This is the second of two articles about the firing of Pentagon official Warren S. Whitlock. In Part One, we showed how racists in the Trump administration targeted the career public servant and dismissed him without a pension or health care.


But then the racist Trump administration came in. Twice, Whitlock was the subject of secret investigations as both his boss and a subordinate worked to oust him.

The first investigation was over arrangements for the annual Black Engineer of the Year Award. Whitlock’s civilian boss, Diane Randon, questioned his choice of a highly qualified and retiring Army lieutenant colonel for the award. Randon also singled out Whitlock in quietly directing her subordinates to keep tabs on comings and goings.

Undercut by a Subordinate

A secret report by a two-star general severely criticized Whitlock. But it also showed that one award’s package was submitted late because Seema Salter, a subordinate who despised Whitlock and behind his back called him a “motherfucker,” had delayed getting her own award paperwork to Whitlock.
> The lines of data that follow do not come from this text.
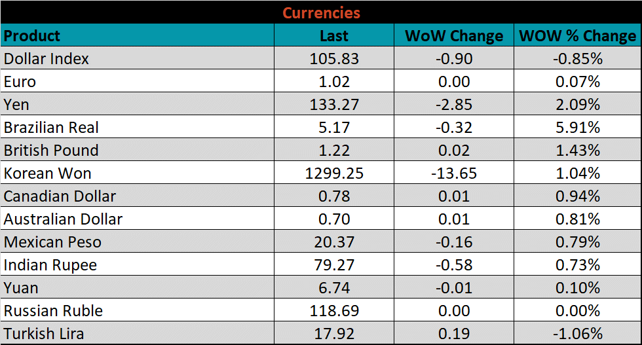Select the Product column header
642x345 pixels.
click(x=32, y=35)
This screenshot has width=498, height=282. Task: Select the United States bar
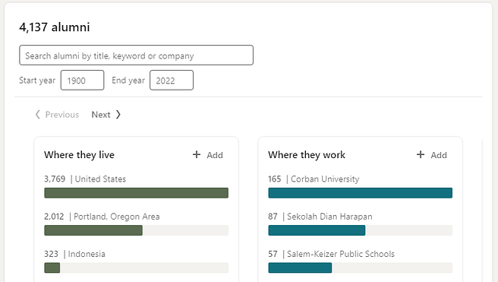click(136, 193)
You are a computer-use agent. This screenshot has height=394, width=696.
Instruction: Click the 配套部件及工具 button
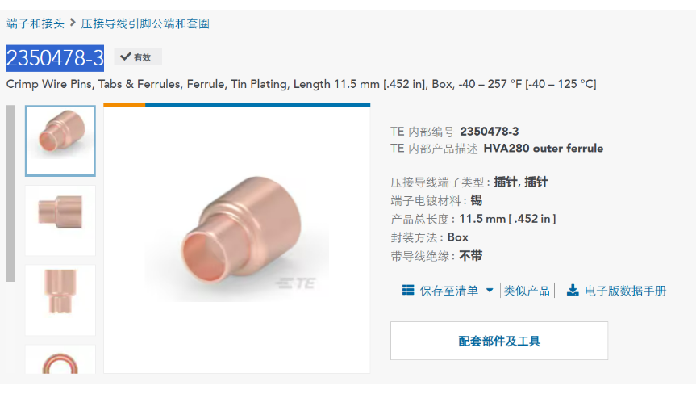coord(499,341)
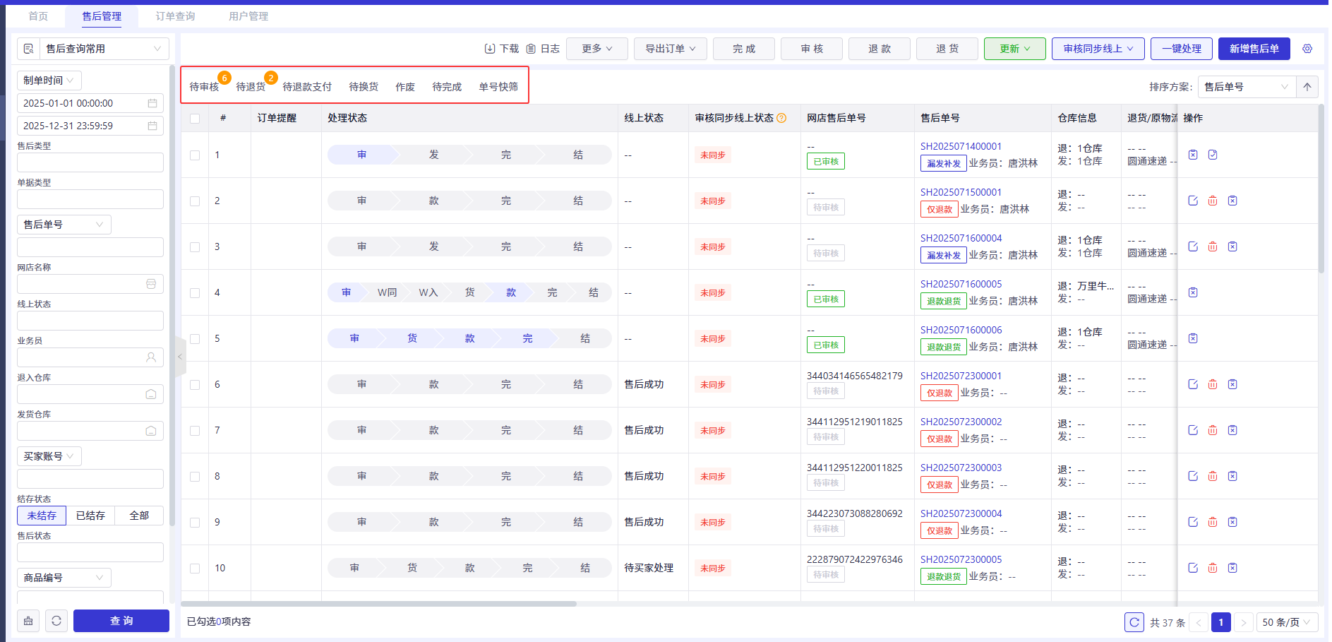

There is no record of an investigation into why the subordinate delayed her actions and whether she did so to undermine her boss, whom she later bragged, testimony showed,  she had gotten removed.

Another subordinate absolved Whitlock. Margo Barfield, Whitlock’s assistant, told him and Randon in a meeting in late 2017 that she was to blame for the problems in planning and arranging the Black Engineer of the Year award at the beginning of the year.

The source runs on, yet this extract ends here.